▶ _ASSIGNMENT_
Transcribe exactly the lines from the one containing "Task: Click the back navigation arrow" through the end of the data, both included. Leave out pictures.

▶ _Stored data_
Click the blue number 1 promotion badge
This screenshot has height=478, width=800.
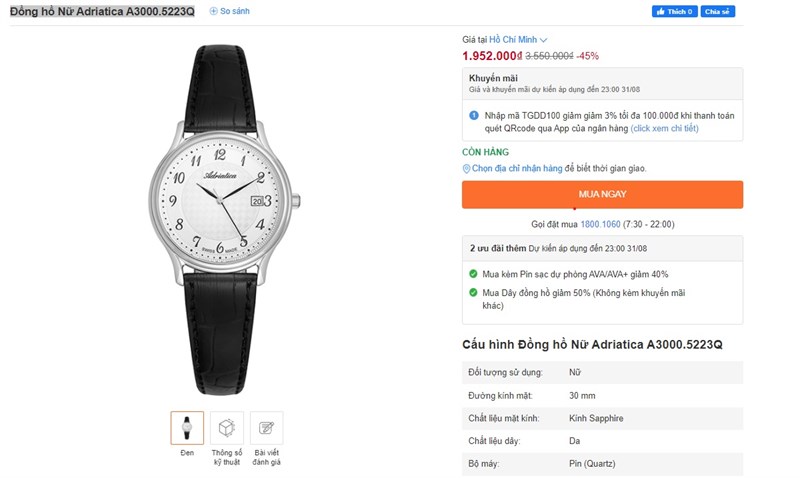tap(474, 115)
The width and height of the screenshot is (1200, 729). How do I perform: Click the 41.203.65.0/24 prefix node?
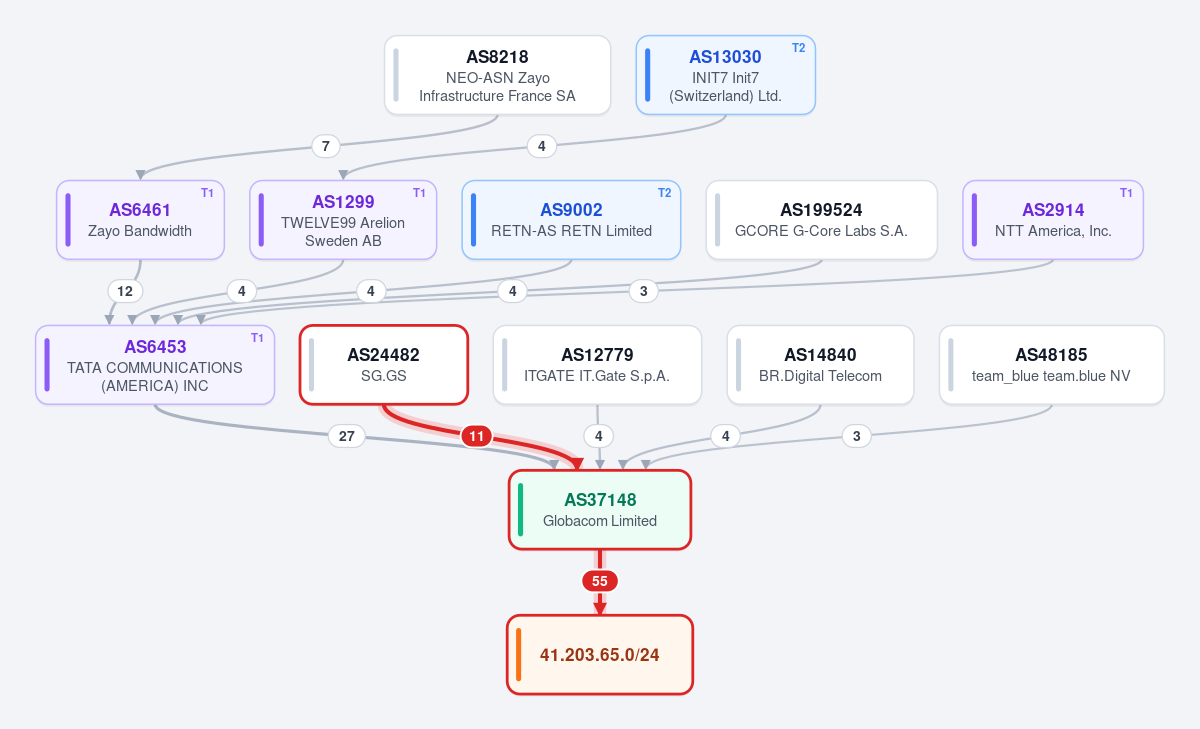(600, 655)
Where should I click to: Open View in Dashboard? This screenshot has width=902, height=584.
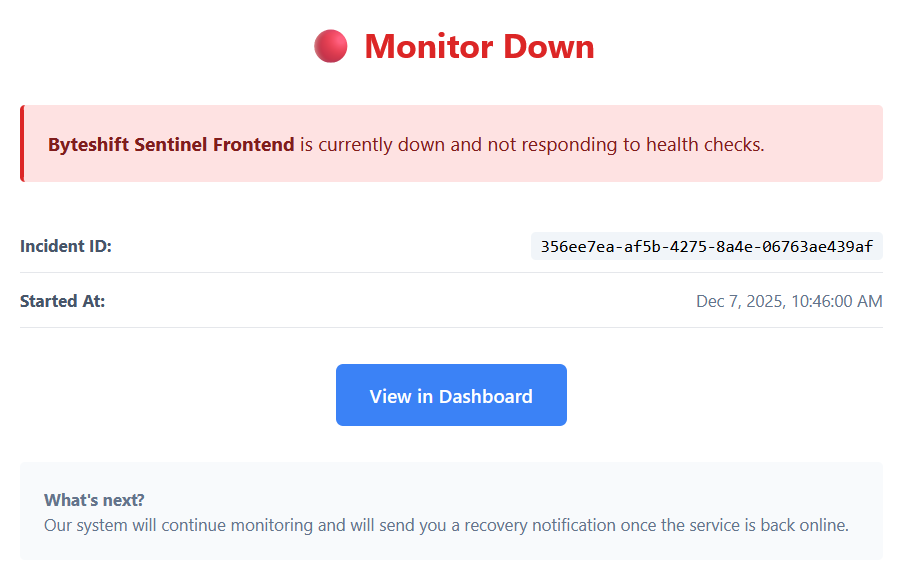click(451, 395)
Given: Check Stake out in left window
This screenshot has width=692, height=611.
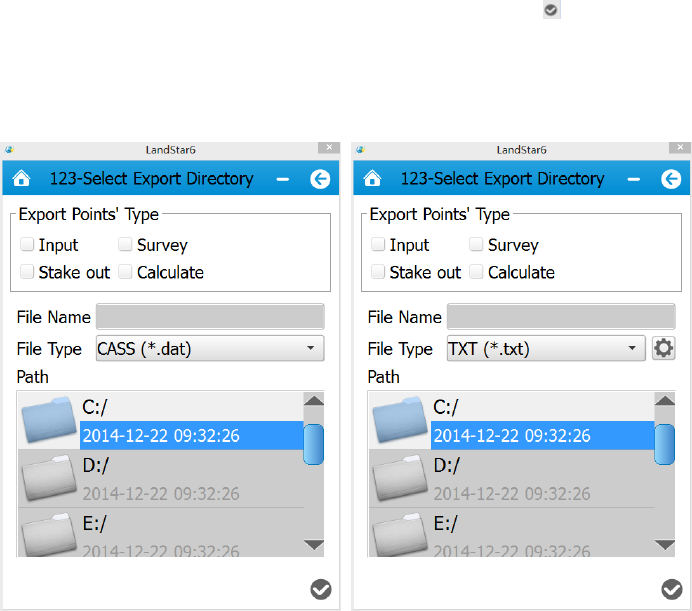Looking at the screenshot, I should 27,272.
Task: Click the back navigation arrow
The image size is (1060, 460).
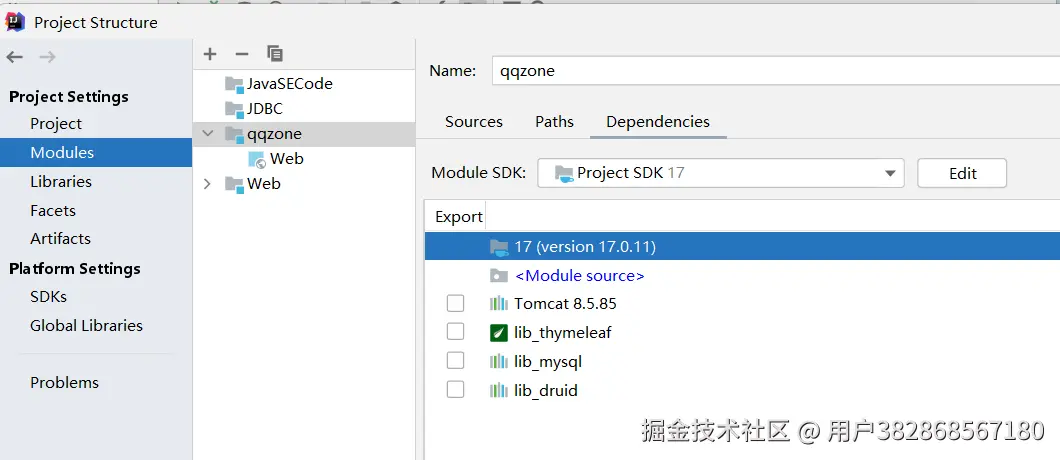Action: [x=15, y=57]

▶ _SOLUTION TO THE PROBLEM_
Task: Click the back navigation arrow
The image size is (1060, 460).
Action: [x=15, y=57]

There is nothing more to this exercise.